Before long I succumbed to the joking, the poking, casual words exchanged over Agatha’s exposed parts. I made cuts, removed the top of her skull—skin and hair attached—and then her brain. Because what else can you do?  We all have a purpose in life, and each of them has certain rules of the game. To win at anything, you have to play by them.

Different people are cut out for different endeavors. For instance, I don’t have a competitive bone in my body, and things like team sports have never been my friend. Other people are artists, and they might be horrified at the dry science and anatomy of medical school. At first, I felt like I fell into such a category. All my life I’ve been a writer, a wanderer, a yogi. And yet I was keenly aware of the underpinnings of human functioning, the intricate pathways that made our amazing machinery operate, and I was fascinated by the ways it could go wrong. But when I started medical school this year, the two sides of me didn’t want to meet. It felt like I was trying to lead two lives at once: one was scientific, rigorously pursuing logical explanations for phenomena that the other life, the yogi, felt and experienced.

Every person is looking for the same things in life—fulfillment, answers—but in different ways. The yogi seeks transcendence, liberation from the external stimuli to understand the patterns of existence. A doctor pursues scientific explanation for how things work, and understanding on such a minute scale the details of human functioning allows a doctor insights into the bigger picture—why we’re here, why we act the way we do. One is a top-down approach, where the other is bottom-up: two means to the same end.

We can’t fight who we are, and we can’t fight destiny. I come from a legacy of physicians, and for the longest time I resisted falling in line with the rest of the family. I wanted to be an artist, to be different. I scoffed at their reductivist views of life and the world. But after taking the year after graduation to travel the world, write, and teach yoga, I realized there was something more that was calling, another layer to my purpose, and the longer I waited, the harder it was to ignore. I was meant to be a doctor, and I realized that having an art-loving yogi inside my white coat would only add to the potentials afforded by either field alone.

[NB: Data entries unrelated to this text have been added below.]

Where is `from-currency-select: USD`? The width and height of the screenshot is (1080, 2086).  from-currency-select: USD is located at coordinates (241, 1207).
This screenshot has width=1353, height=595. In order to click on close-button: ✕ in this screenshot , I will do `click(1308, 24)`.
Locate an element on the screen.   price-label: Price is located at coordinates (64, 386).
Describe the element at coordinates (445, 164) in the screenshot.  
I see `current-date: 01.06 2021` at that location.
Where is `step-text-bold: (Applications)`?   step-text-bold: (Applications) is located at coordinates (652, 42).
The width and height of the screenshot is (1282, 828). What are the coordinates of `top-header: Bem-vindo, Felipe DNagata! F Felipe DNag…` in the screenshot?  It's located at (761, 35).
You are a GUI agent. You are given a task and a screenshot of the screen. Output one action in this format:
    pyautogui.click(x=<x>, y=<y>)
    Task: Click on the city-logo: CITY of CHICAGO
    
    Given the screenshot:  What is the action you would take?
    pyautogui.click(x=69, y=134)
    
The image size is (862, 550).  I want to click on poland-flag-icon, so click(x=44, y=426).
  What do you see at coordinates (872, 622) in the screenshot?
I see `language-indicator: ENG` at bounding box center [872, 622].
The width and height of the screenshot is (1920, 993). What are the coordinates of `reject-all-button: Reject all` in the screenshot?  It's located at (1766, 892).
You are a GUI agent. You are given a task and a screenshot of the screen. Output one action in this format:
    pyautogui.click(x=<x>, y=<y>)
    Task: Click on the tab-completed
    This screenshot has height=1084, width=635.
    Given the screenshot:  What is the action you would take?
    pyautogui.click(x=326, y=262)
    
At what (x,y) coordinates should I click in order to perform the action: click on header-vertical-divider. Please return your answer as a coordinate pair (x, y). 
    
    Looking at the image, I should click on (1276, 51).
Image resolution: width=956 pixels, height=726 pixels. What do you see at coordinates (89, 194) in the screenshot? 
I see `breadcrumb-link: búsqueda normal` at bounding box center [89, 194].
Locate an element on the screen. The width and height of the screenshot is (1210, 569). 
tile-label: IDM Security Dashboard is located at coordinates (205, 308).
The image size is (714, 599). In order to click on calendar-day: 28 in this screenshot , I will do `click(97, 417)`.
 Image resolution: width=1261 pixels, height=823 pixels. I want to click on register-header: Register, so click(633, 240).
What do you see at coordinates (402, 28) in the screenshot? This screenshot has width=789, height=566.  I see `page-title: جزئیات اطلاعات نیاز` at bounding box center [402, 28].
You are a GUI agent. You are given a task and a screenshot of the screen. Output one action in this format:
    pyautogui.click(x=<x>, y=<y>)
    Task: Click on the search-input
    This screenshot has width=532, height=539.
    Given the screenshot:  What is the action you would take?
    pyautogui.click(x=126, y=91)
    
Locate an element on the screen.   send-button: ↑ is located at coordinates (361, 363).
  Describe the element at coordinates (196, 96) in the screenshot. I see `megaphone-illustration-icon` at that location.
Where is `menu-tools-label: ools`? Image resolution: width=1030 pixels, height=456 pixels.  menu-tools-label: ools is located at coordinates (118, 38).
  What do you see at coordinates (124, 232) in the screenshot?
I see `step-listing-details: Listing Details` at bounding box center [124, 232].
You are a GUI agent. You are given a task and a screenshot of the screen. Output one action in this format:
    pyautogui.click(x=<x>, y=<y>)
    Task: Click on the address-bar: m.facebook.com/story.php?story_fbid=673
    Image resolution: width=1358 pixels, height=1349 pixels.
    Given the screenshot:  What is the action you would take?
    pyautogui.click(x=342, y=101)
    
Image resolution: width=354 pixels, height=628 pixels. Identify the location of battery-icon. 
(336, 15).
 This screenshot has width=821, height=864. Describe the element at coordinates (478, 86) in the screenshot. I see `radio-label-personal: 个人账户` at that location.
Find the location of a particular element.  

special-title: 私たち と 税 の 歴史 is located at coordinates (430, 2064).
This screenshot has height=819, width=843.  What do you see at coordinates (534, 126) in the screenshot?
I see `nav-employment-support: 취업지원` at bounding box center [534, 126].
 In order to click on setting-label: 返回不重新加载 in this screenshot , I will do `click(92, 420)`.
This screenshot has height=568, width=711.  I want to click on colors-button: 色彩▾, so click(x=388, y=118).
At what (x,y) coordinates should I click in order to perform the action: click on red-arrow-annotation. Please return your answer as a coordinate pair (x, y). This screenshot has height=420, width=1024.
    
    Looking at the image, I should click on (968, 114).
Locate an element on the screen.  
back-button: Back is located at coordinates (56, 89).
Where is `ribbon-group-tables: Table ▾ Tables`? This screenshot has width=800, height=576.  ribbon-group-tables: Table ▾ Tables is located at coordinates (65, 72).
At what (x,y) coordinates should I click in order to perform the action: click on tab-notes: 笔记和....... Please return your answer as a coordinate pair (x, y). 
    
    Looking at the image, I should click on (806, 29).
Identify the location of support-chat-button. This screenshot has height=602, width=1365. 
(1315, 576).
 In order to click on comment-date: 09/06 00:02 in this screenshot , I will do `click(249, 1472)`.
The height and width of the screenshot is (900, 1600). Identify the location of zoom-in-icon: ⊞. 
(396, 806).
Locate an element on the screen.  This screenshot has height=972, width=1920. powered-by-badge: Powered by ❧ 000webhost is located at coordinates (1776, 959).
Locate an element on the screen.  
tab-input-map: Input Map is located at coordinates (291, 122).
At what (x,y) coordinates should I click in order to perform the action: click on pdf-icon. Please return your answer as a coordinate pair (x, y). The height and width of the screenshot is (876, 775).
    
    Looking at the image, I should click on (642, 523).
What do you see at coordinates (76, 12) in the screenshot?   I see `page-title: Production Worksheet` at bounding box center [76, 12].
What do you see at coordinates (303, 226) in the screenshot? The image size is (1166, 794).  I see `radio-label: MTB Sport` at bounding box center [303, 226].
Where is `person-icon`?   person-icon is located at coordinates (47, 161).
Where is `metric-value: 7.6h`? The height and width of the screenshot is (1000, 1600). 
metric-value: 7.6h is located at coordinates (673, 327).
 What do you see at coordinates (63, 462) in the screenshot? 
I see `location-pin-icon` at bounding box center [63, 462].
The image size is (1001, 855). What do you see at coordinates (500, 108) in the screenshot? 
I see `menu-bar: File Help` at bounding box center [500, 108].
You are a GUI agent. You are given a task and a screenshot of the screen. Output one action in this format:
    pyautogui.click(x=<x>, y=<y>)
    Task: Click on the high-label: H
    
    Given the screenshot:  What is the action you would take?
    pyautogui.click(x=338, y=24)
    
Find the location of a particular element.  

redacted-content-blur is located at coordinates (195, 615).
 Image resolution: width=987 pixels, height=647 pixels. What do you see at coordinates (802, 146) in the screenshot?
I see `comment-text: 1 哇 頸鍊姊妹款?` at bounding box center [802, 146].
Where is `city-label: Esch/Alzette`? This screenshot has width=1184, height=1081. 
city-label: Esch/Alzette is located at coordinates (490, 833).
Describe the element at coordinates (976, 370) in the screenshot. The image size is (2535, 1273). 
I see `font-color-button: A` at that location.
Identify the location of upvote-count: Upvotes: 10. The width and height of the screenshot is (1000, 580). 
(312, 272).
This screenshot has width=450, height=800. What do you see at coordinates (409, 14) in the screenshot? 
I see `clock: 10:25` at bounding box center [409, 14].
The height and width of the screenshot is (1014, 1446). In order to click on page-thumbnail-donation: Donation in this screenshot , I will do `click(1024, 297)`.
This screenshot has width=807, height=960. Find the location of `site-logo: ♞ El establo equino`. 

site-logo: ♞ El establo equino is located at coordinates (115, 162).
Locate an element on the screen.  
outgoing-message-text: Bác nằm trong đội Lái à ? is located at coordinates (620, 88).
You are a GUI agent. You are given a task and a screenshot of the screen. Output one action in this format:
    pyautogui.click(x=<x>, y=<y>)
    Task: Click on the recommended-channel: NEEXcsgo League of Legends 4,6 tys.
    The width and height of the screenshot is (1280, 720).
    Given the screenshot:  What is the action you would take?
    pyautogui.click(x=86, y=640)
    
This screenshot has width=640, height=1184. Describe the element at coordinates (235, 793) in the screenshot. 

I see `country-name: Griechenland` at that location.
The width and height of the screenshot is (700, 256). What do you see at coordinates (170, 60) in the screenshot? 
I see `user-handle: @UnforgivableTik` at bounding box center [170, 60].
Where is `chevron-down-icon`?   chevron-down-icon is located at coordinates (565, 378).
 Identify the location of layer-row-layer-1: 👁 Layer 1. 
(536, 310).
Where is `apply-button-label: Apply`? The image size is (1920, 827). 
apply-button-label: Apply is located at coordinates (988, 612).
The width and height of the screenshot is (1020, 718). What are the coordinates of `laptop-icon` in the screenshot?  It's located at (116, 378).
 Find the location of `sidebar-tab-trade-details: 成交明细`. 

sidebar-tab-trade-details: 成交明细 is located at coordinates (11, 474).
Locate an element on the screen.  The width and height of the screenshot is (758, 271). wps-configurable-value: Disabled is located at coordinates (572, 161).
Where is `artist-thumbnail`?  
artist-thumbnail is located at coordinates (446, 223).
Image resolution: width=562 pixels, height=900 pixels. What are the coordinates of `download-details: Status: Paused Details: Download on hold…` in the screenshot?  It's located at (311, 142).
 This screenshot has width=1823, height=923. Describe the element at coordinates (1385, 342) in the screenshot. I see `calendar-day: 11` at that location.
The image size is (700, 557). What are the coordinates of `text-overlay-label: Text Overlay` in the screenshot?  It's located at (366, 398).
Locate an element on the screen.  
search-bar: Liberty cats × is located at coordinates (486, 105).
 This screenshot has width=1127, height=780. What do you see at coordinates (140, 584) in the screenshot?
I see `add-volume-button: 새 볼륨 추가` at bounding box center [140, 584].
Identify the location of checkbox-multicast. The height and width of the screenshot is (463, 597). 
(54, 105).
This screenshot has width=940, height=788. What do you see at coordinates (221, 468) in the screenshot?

I’m not saying it hasn’t been difficult. Medical school is so busy that I find myself desperate for time to exercise my creative passions, and every day I am surrounded by types who are quite different from those that I am used to surrounding myself with. It is a strong lesson for me to appreciate the nuances of the medical field and the very different sorts of people who are attracted to it, all while maintaining my own distinct identity. But despite the setbacks, being the oddball has proven to be a boon.

In that frigid anatomy lab, with gloved hands trembling and the stench of formaldehyde a thick cloud overhead, I took hold of the scalpel and looked Agatha dead in the face. I made an incision here, one more there, and with a little help from my friends retracted Agatha’s brain from her skull. The artist was there, though, so much so that the whole time I was handling Agatha’s brain my own was shouting reassurances at me, coaching me to breathe deep and slow and not to stop.

Future docs!

Future docs!

Throughout the cool callousness and analysis, the artist in me is able to tap into the bigger picture behind all the parts, pathways, labels, and medical jargon to realize that it’s all part of a greater effort. Day by day, through the collective efforts of different individuals in their different roles, we fill in the picture of what it means to be human, what it means to be alive, and why we’re here in the first place. We play our roles to keep moving forward, toward that light at the end of the tunnel that some call God. When a road block arises—say, a brain—you take a deep breath and remove it. You may be revolted,  but gradually you grow accustomed to the change. Poke it, appreciate it, and learn from it. Give thanks for the path you are on, and keep heading forward. In our own ways, it’s what we are all meant to do.